Kickin’ Ginger Cookies
Berkshire native Alana Chernila, local politician, mother of two, and author of the new cookbook, The Homemade Pantry: 101 Foods You Can Stop Buying & Start Making (Clarkson Potter), dispenses change and cooking ideas to readers and friends. She shares her peak-of-the-season recipes with Rural Intelligence to help us make the most of what’s growing in our region. Her first cookbook has achieved top-seller status, and Chernila has just announced that she has a new one in the works: Meals from the Homemade Pantry (Clarkson Potter), due out in 2014.

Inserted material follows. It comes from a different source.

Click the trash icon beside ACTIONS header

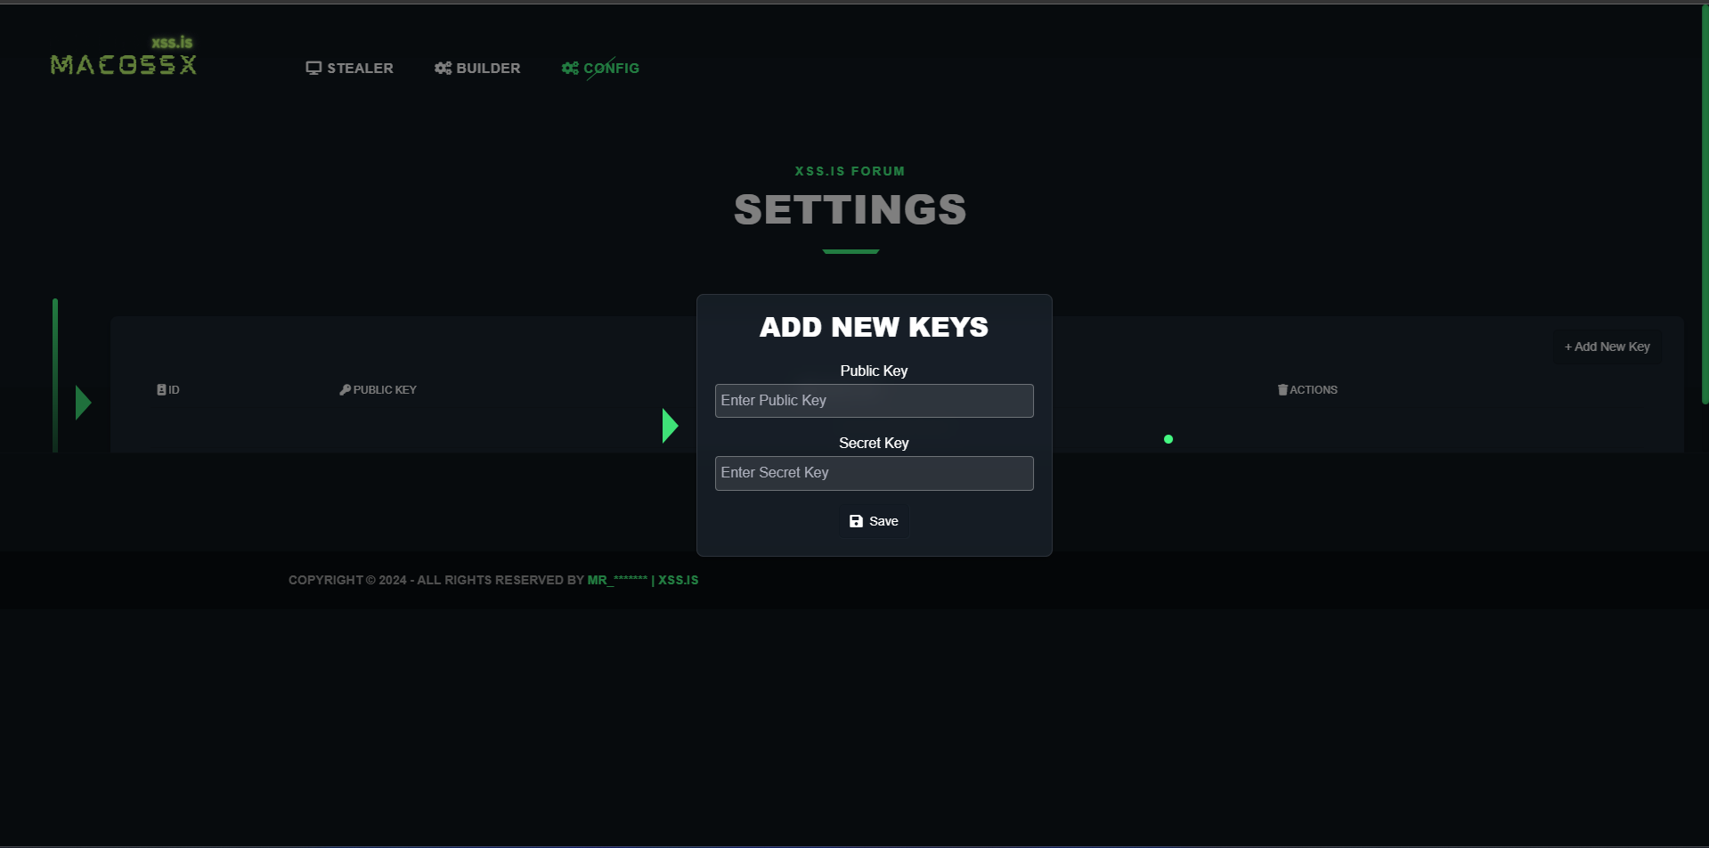(1282, 389)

A few weeks ago, I got my hands on a ginger cookie that made a lasting impression. It was thick and chewy, and so spicy that it almost hurt. My daughter had one, too, and she diligently struggled through the heft of of it, chewing until the ginger was just too much. She popped the last bite into her mouth before she gave in and begged for a glass of water. It was a punishing sort of cookie, but undeniably good.
I crave ginger baked goods in the winter. I forget about ginger all summer, and then when the air changes, I’m making gingerbread again (this one, or maybe this one). I think that ginger has a similar effect in baked goods as broccoli does to dinner, that is, it just feels good and healthy, and somehow because of the presence of this warm and spicy root, I can happily tell my girls that yes, they can have another cookie. Ginger makes me feel taken care of, and so ginger+sweet just seems to have extra comfort power.

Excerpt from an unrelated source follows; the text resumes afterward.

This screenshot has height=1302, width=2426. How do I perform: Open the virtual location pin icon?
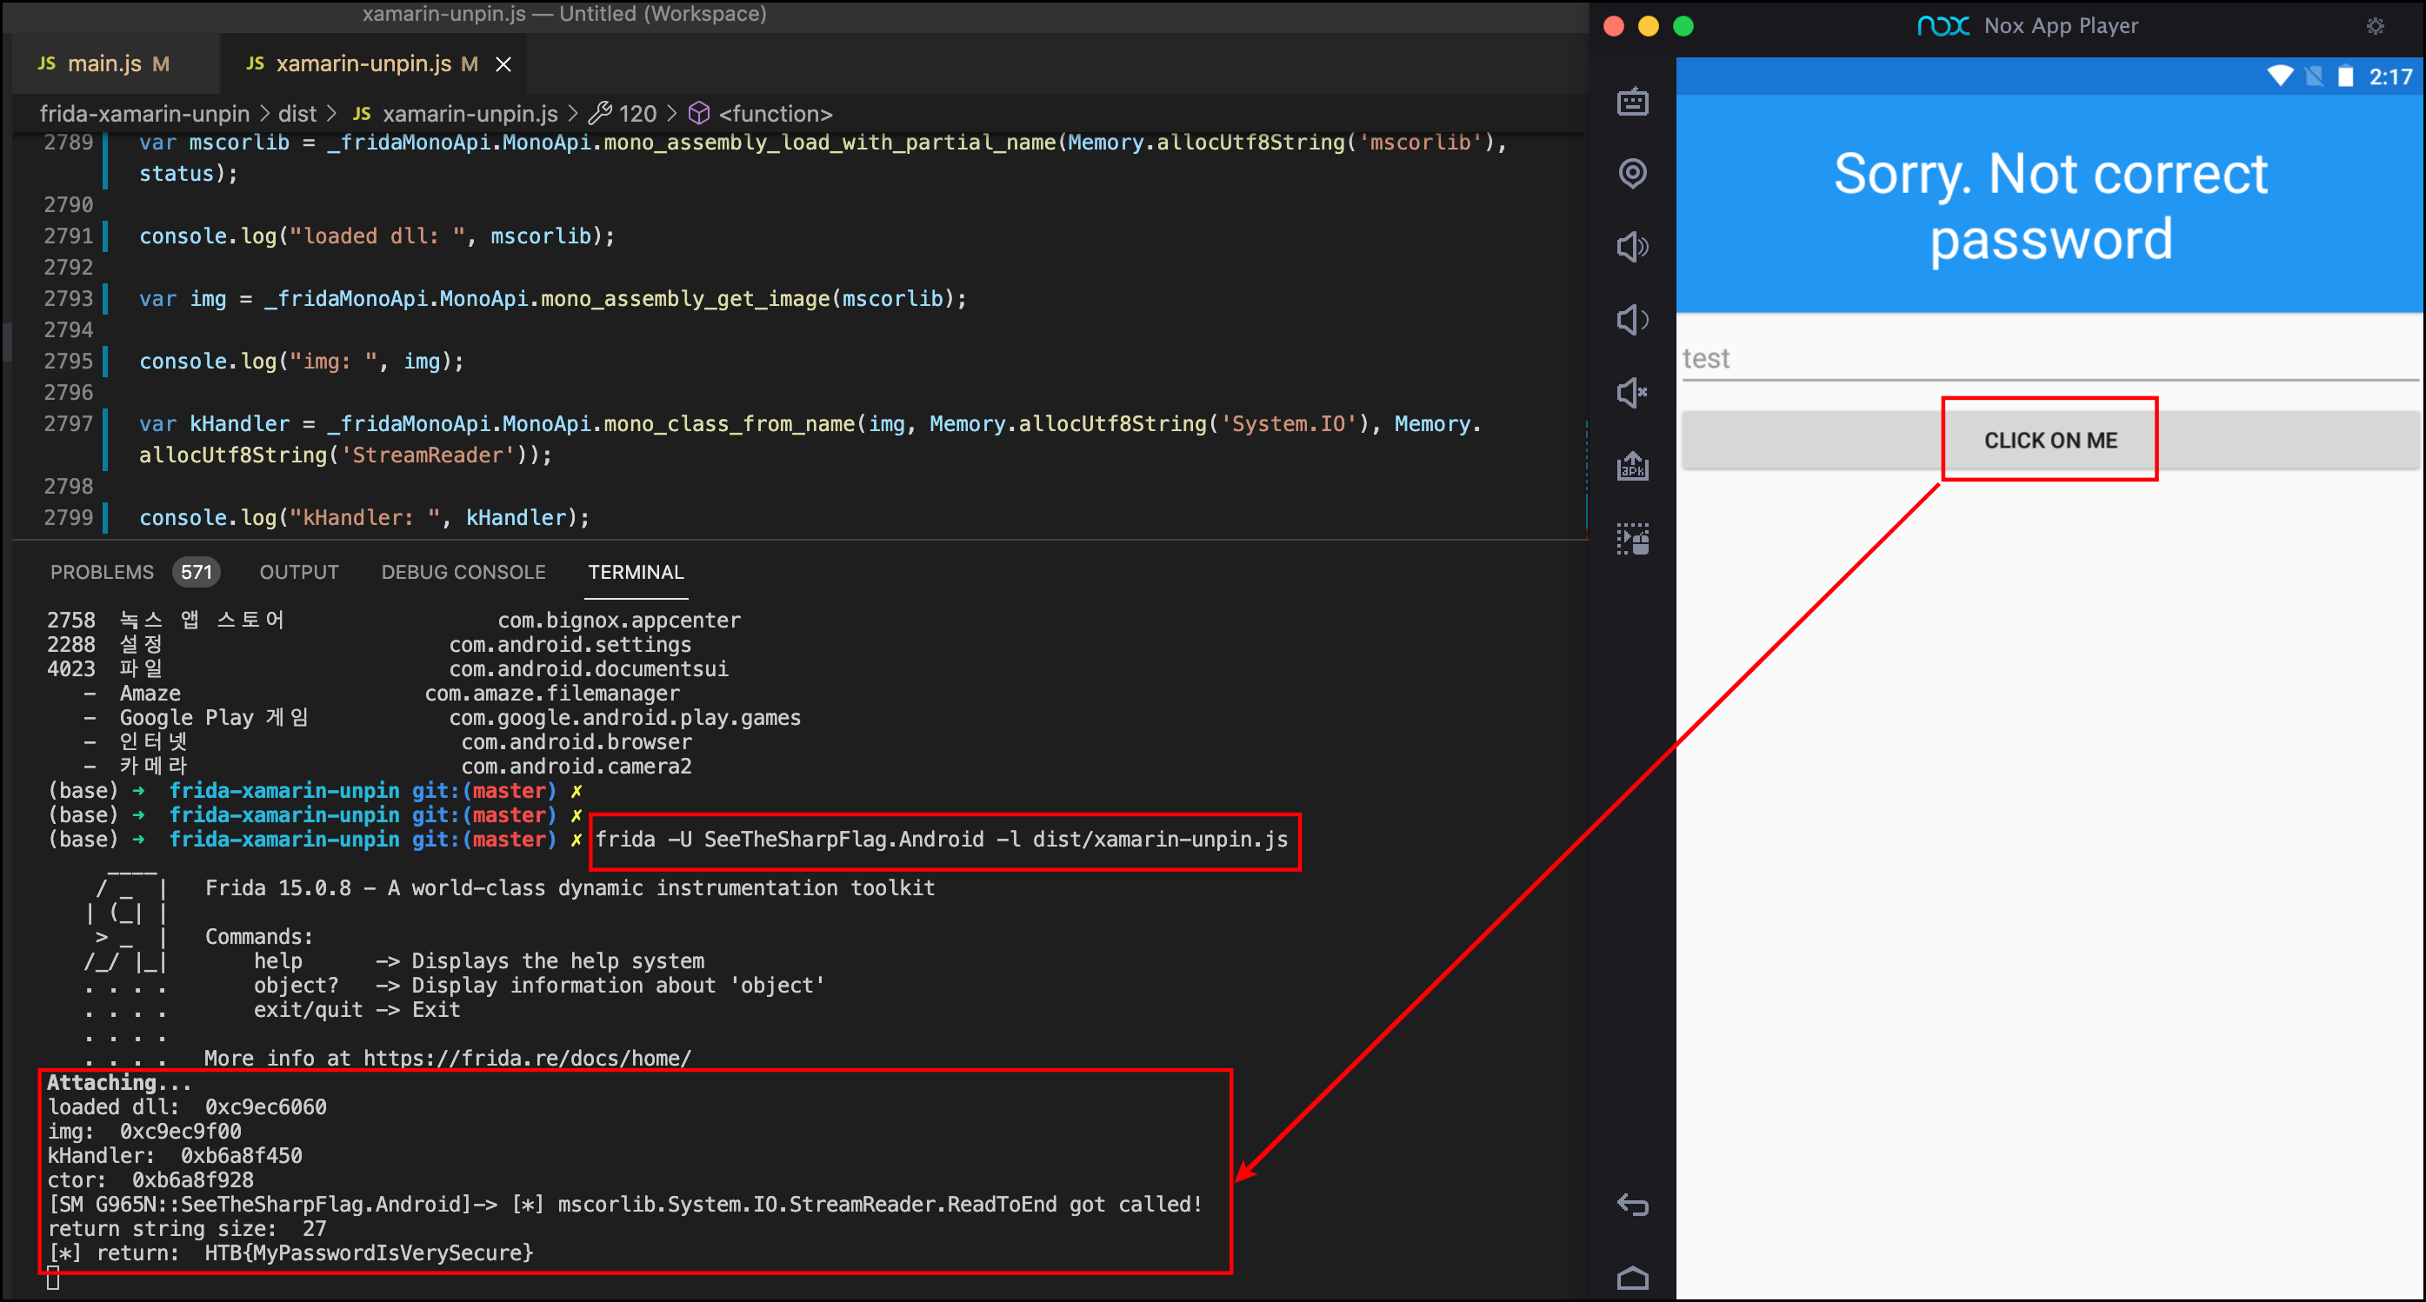(1632, 173)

At first I thought I was making ginger snaps, but then I realized that I was searching for something entirely different. I wanted chew and heft and warmth and satisfaction from this cookie. I wanted it to hurt less than the original cookie, but to be just as serious. I started with a recipe from the nearly always reliable Martha Stewart Living Cookbook titled (promisingly) “chewy ginger cookies”. It was all wrong. Maybe it was that I rushed the chilling of the batter a bit? I’m sure it was all my fault, as the efficient machine that is the Martha Stewart kitchen rarely misleads. These cookies were delicate, crumbly, and thin, with a good ginger flavor and a delicate overtone of baking soda. They taught me that whole grain flour must be involved, and that I needed lots and lots of ginger in its various clothes. Fresh. Dried. Candied. I spread out my books. I knew it was out there, or at least some template that would show me the path to the cookie that dominated my tastes and thoughts and cravings. It’s not rocket science. It can’t be that hard to make a perfect cookie.

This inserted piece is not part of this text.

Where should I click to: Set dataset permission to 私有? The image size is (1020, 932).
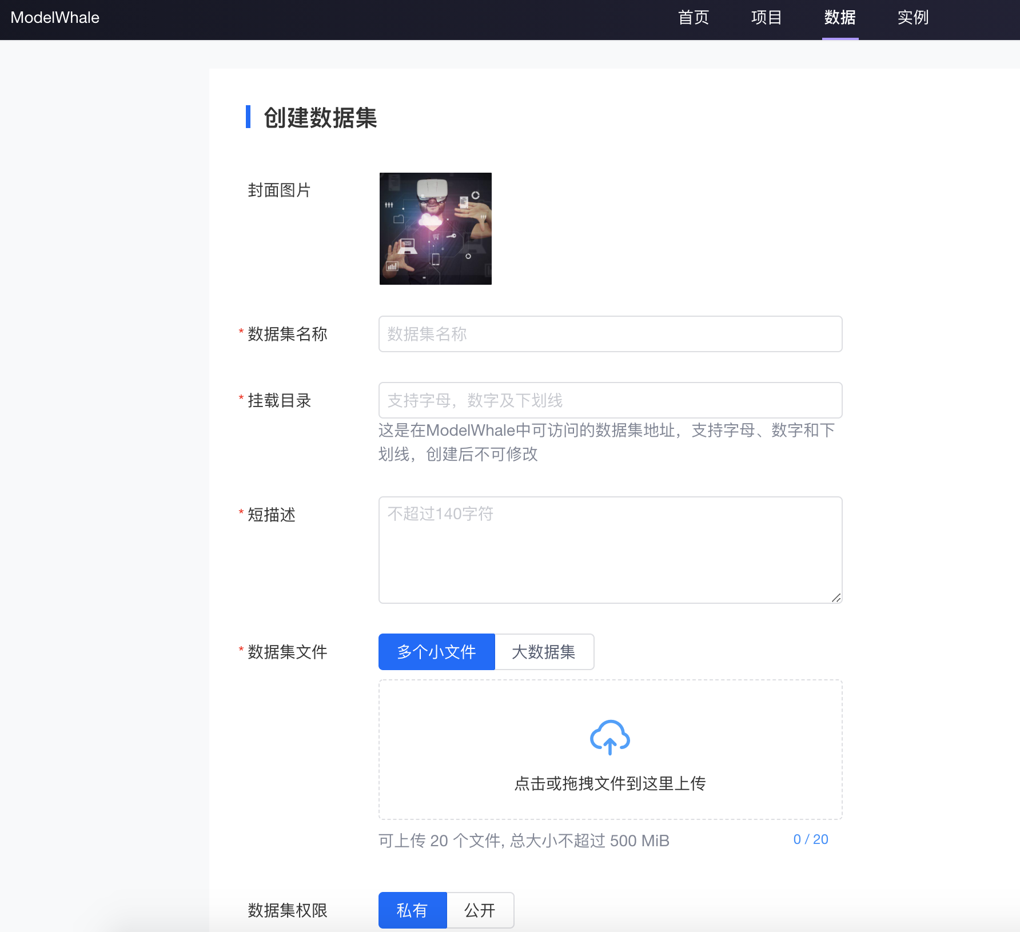[412, 910]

My note to self here is to remember to check in with Heidi Swanson first. Every time. Because unless I’m taking about some crazy piece of meat, she’s usually the one who can point me in a reliable direction. Do you have Heidi’s latest book? Because even if you’re not a cookbook person, even if you only keep two or three books in the kitchen for reference, I’d make this one of them. She’s a woman who can feed you, and she’ll help you feed yourself with gentle love and endless class.
This is a slight shift of Heidi’s ginger cookie recipe from the book. I’ve switched out her apricots for candied ginger, and I’ve made them a bit bigger. Her method is easy and satisfying, and the batter is lovely to work with.
adapted from Heidi Swanson, Supernatural Everyday
Makes 30 to 35 cookies
6 ounces bittersweet chocolate
2 cups spelt flour
1 teaspoon baking soda
1 1/2 tablespoons ground ginger
1/2 teaspoon salt
1/2 cup unsalted butter
1/4 cup unsulphured blackstrap molasses
2/3 cup granulated sugar
2 tablespoons peeled and grated fresh ginger
1 large egg, well-beaten
1/2 cup roughly chopped crystallized ginger
3/4 cup turbinado sugar
1. With a sharp knife, chop the chocolate into 1/8 inch pieces (“more like shavings” as Heidi tells us).
2. In a large bowl, combine the flour, baking soda, ground ginger, and salt. Whisk to sift the mixture and to make sure that it is uniform.
3. Heat the butter over medium heat until it is just melted. Add the molasses, granulated sugar, and fresh ginger. Stir to combine, and let the mixture cool for a few minutes until it is warm; not hot. Whisk in the egg. Pour the wet mixture over the dry, and stir until just barely combined. Add the chocolate and crystallized ginger, and give it all one swift stir. Cover the bowl and refrigerate for at least 2 hours, but overnight is fine too.
4. Preheat the oven to 350 degrees. Line two baking sheets with parchment paper. Put the turbinado sugar into a small bowl.
5. Remove the batter from the refrigerator. With wet hands, grab a ball of batter about 2 inches in diameter. Roll it firmly in the turbinado sugar, and then place it on the prepared cookie sheet. Space the cookies 2 to 3 inches apart.
6. Bake for 12 to 15 minutes, or until the cookies puff up and start to darken a bit. Cool on a wire rack.